Recent studies on almonds have focused on their biological activity and nutritional composition. Current pharmacological studies represent that almond has several biological activities, including prebiotic, antimicrobial, antioxidant, anti-inflammatory, anticancer, hepatoprotective, cardiometabolic protection, nootropic, anxiolytic, sedative-hypnotic, and nervous-improving effects [5]. Musarra-Pizzo et al. [6] described for the first time that natural almond skin exerts both anti-HSV type-1 and antimicrobial activity and could potentially be used in a topical formulation. Studies on the composition and characterization of almond macronutrients and micronutrients have shown that it has many nutritious ingredients such as fatty acids, lipids, amino acids, proteins, carbohydrates, vitamins, and minerals, as well as secondary metabolites [7]. Roncero et al. [8] found that almonds contain a considerable amount of high-quality protein, mainly globulins, essential minerals, and fiber and are low in sugar, in addition to containing many phytochemicals with potential health benefits. However, less research has been performed on almond’s volatile organic compounds.

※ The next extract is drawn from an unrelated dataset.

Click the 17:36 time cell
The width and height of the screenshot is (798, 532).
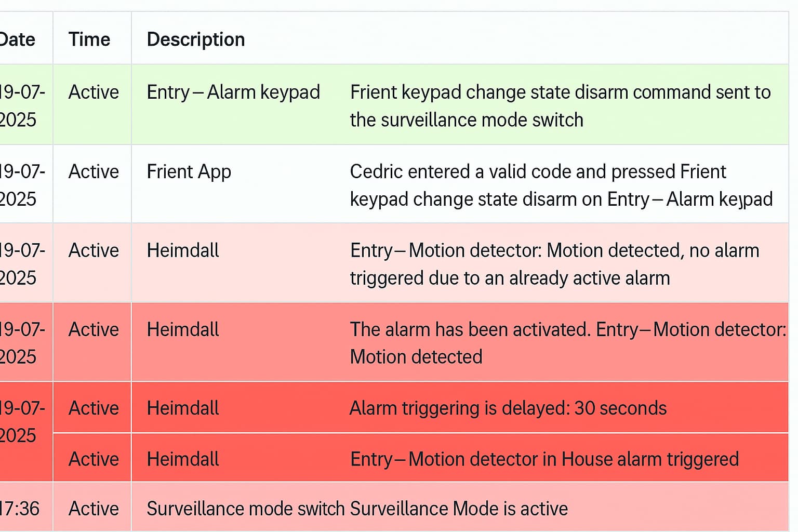20,509
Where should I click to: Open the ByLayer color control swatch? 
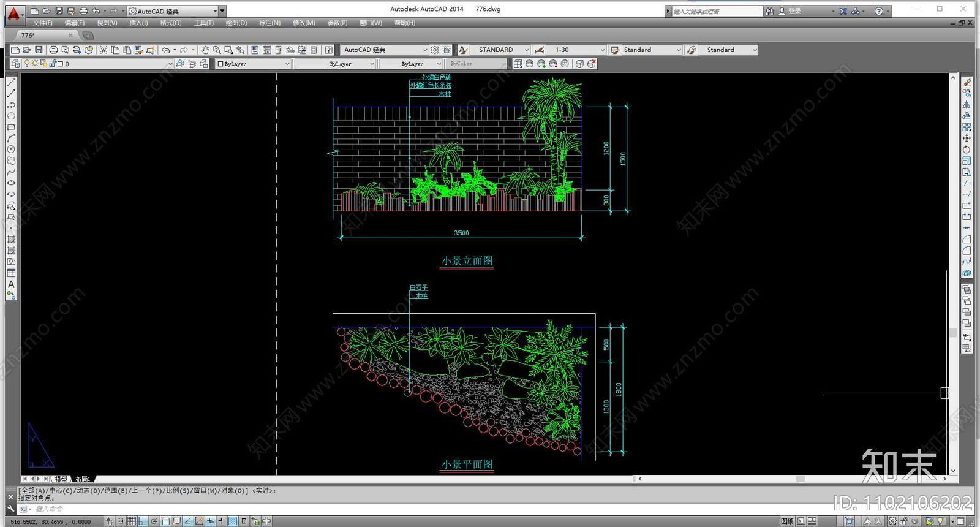pos(254,64)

Franklin and Mitchell [3] discussed the use of raw and heat-processed almonds, volatile compounds resulting from heating, aroma qualities associated with various odorants, and flavor development and off-flavors in almonds due to rancidity. Lipan et al. [9] identified 35 volatile compounds in almonds, and the key compounds for the roasting process were 2,5-dimethyl-pyrazine, furfural, and trimethyl pyrazine. King et al. [10] used descriptive sensory analysis to evaluate the sensory characteristics of 83 raw, whole almonds and demonstrated that the sensory characteristics of almond varieties of different origins differed. Oliveira et al. [11] found that benzaldehyde and 3-methyl-1-butanol are the main aroma compounds of raw almonds. However, no studies on the aroma substances of Chinese almonds have been found.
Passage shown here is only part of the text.